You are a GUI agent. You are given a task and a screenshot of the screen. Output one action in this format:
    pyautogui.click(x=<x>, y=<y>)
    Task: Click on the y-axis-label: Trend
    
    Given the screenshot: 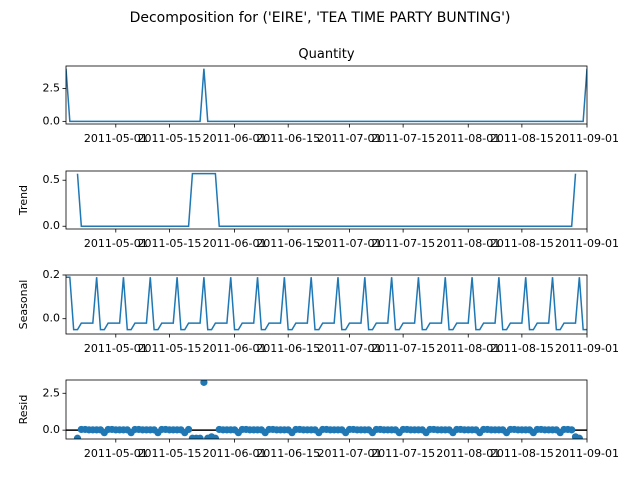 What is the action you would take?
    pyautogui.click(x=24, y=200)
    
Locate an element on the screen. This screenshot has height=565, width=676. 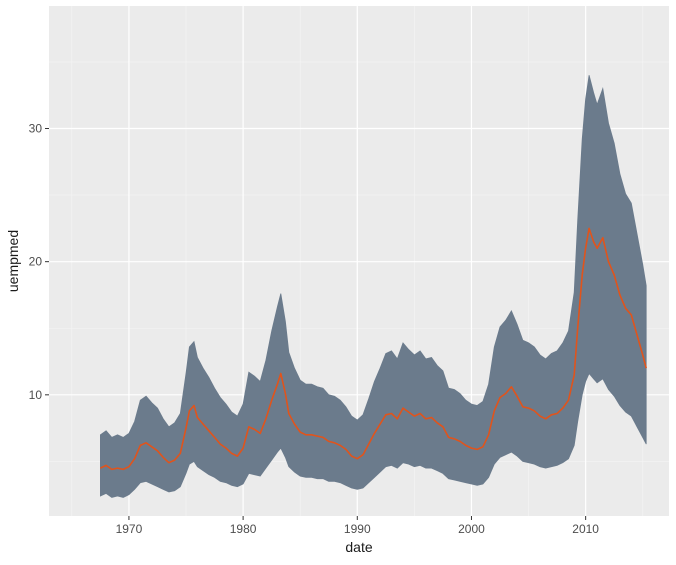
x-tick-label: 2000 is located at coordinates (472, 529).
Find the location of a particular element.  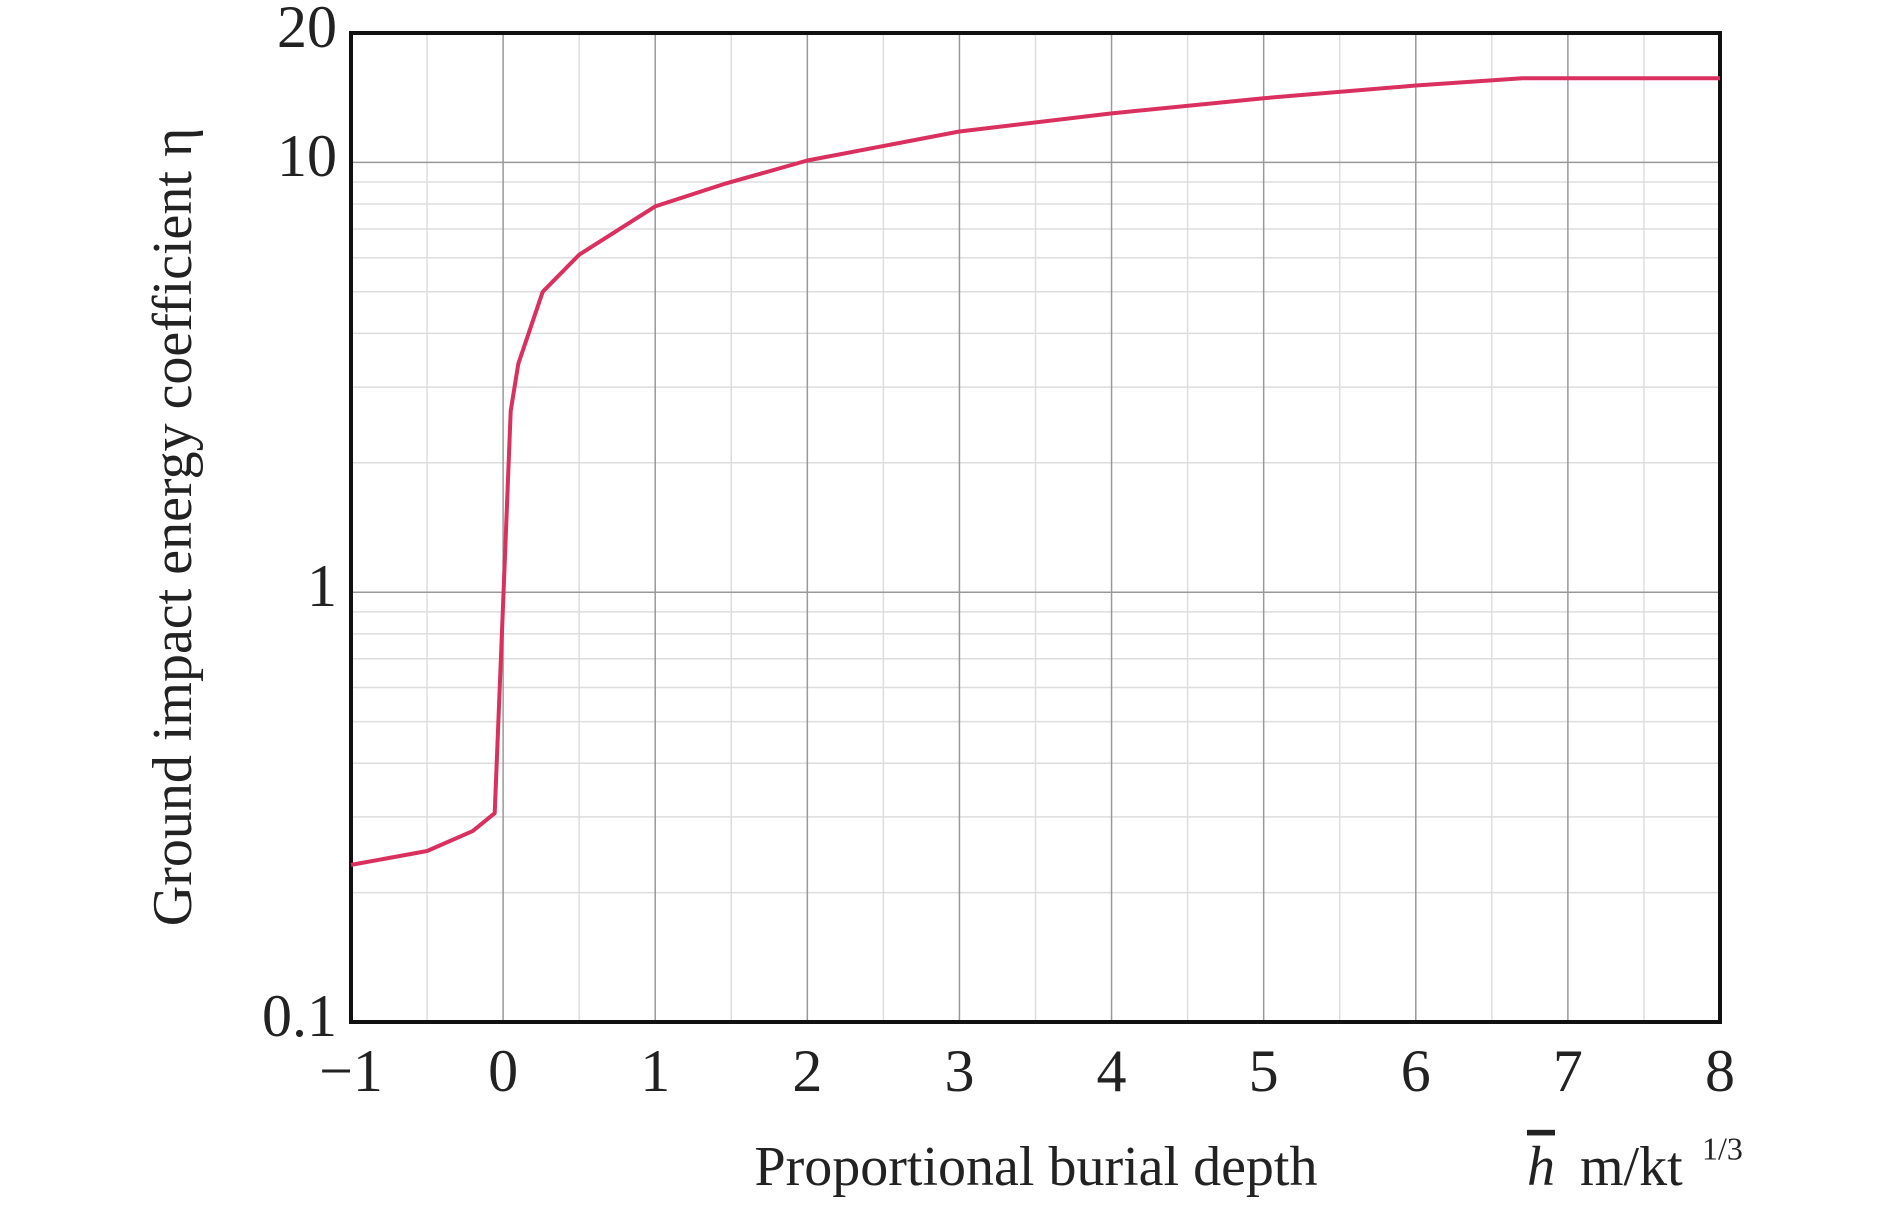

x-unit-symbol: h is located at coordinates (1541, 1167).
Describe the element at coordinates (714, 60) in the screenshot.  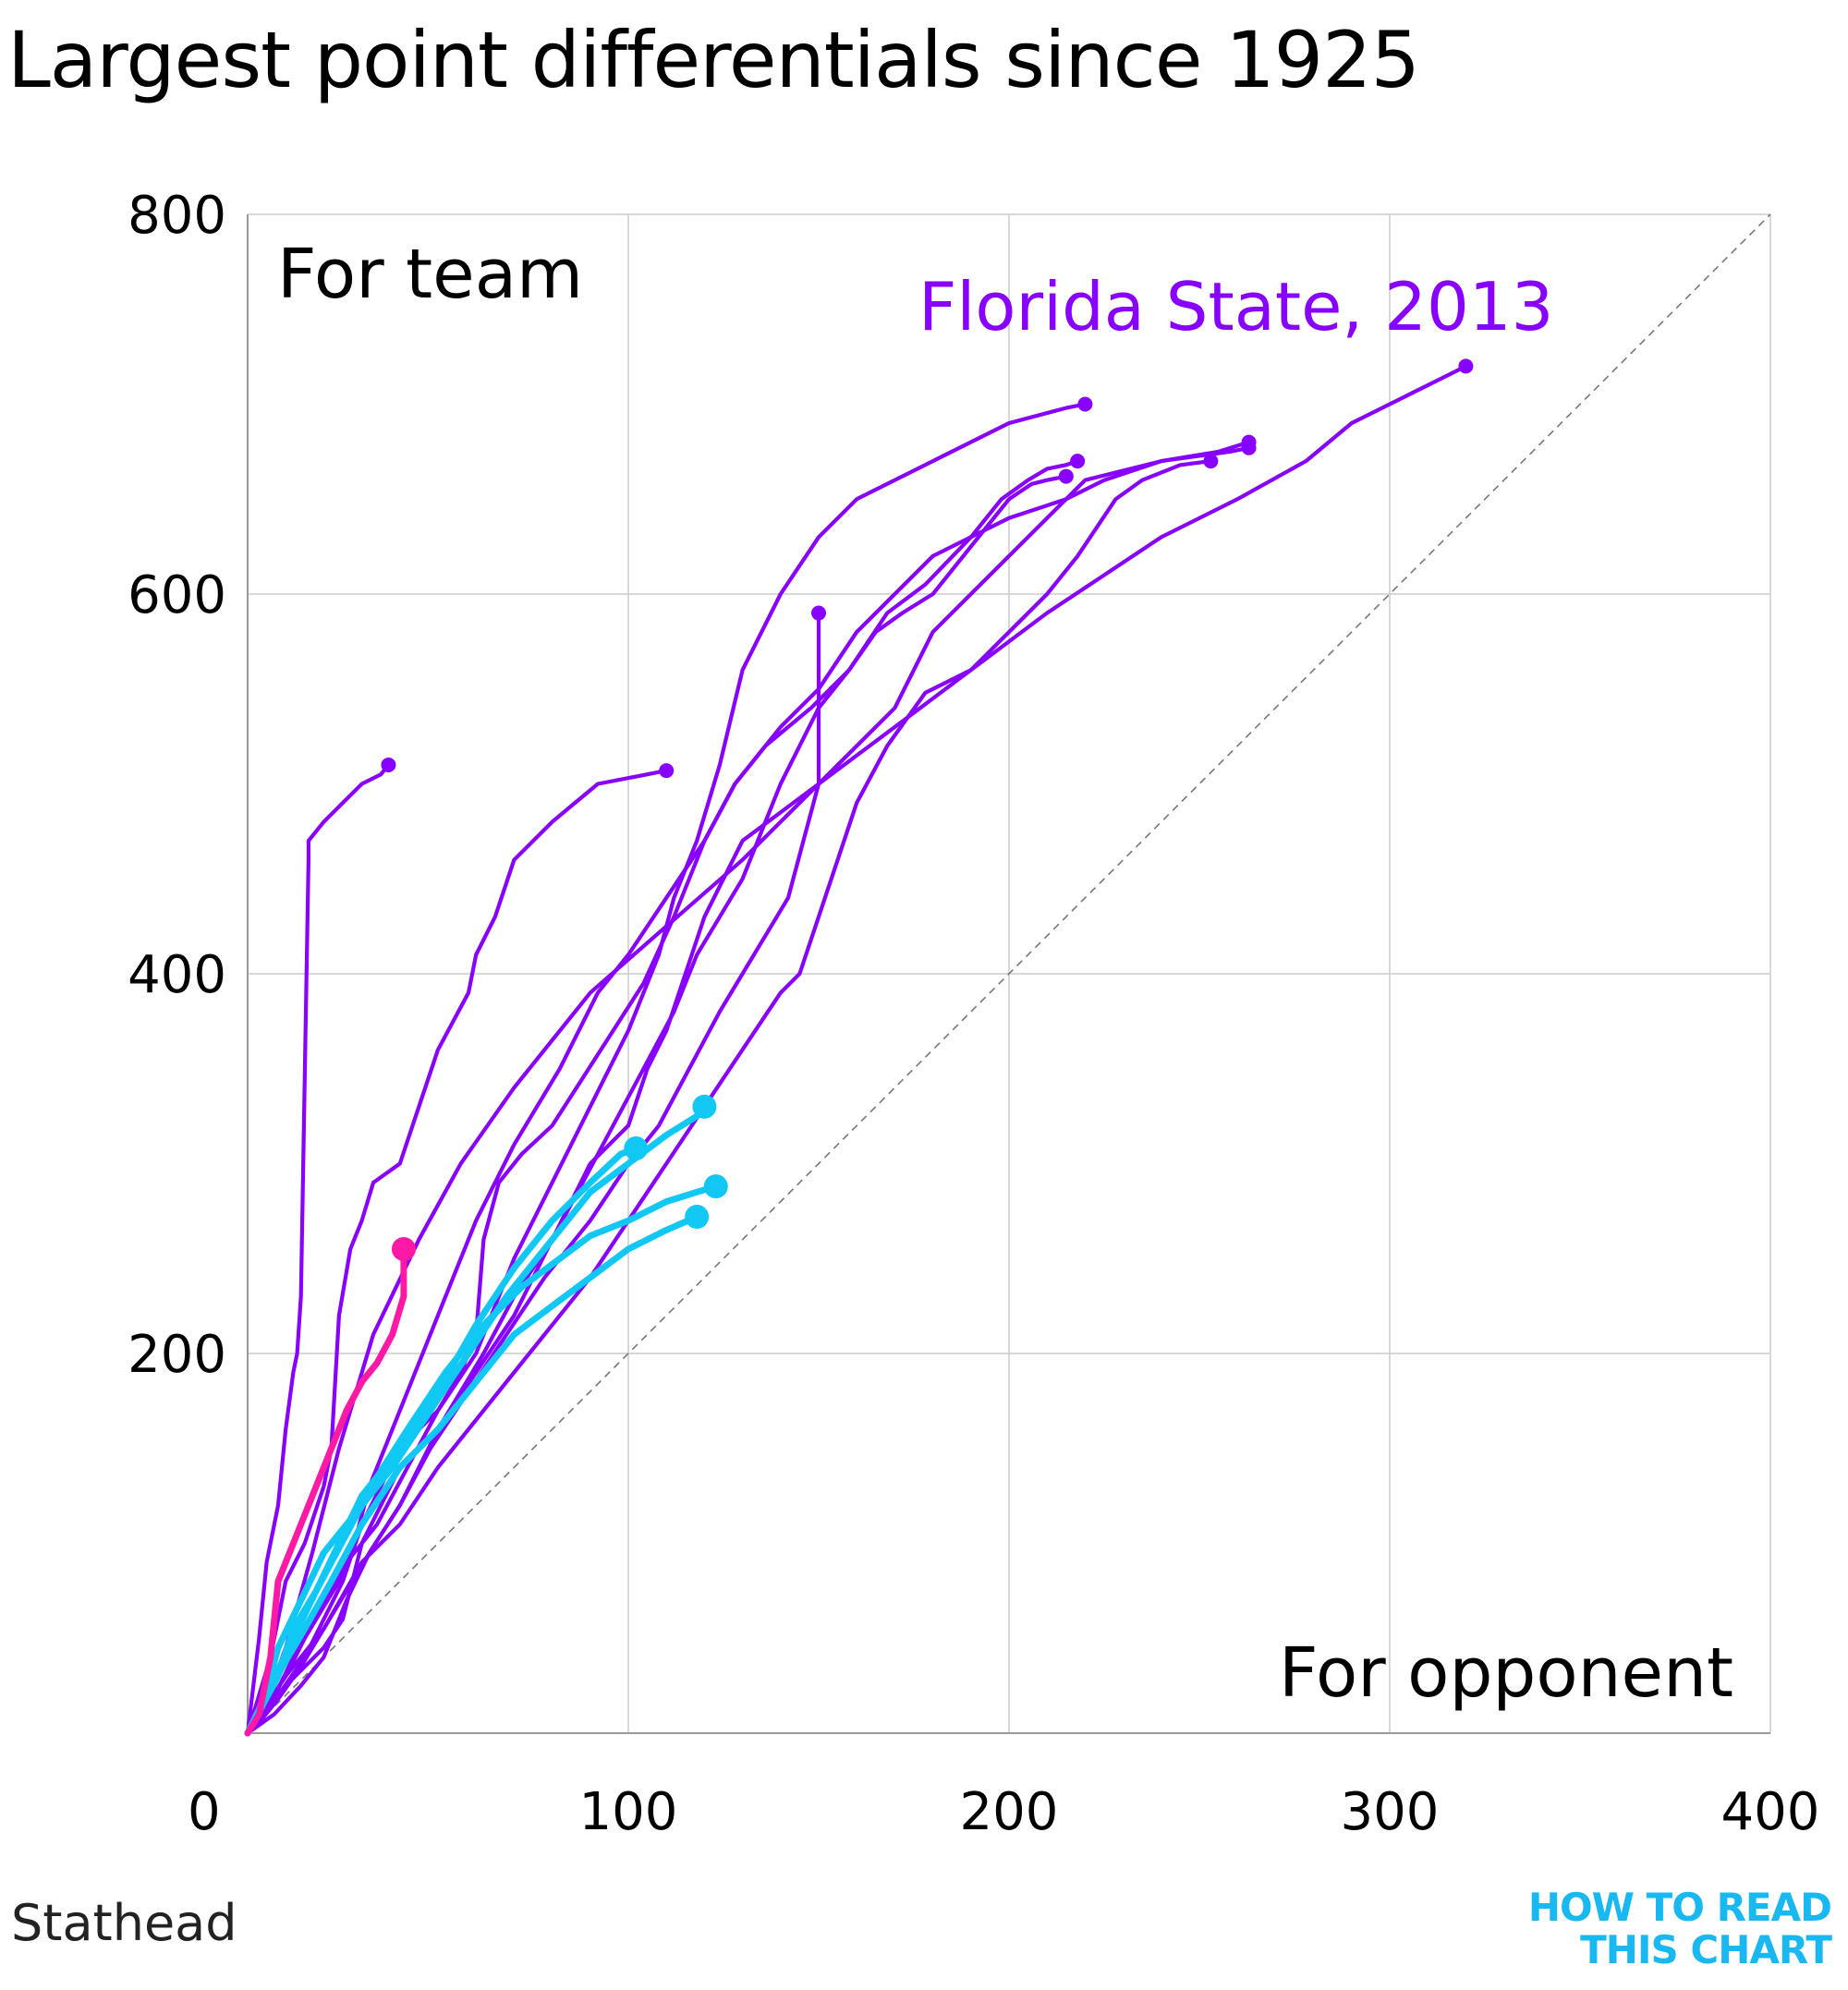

* * *

(Task goal) Pull out the rows word for word, starting at the line that contains "Find the location of a particular element." and continuing through the last line of the rows. Leave the pictures out.

(Response to this task)
Find the location of a particular element.  

x-unit-symbol: h is located at coordinates (1541, 1167).
Describe the element at coordinates (714, 60) in the screenshot.  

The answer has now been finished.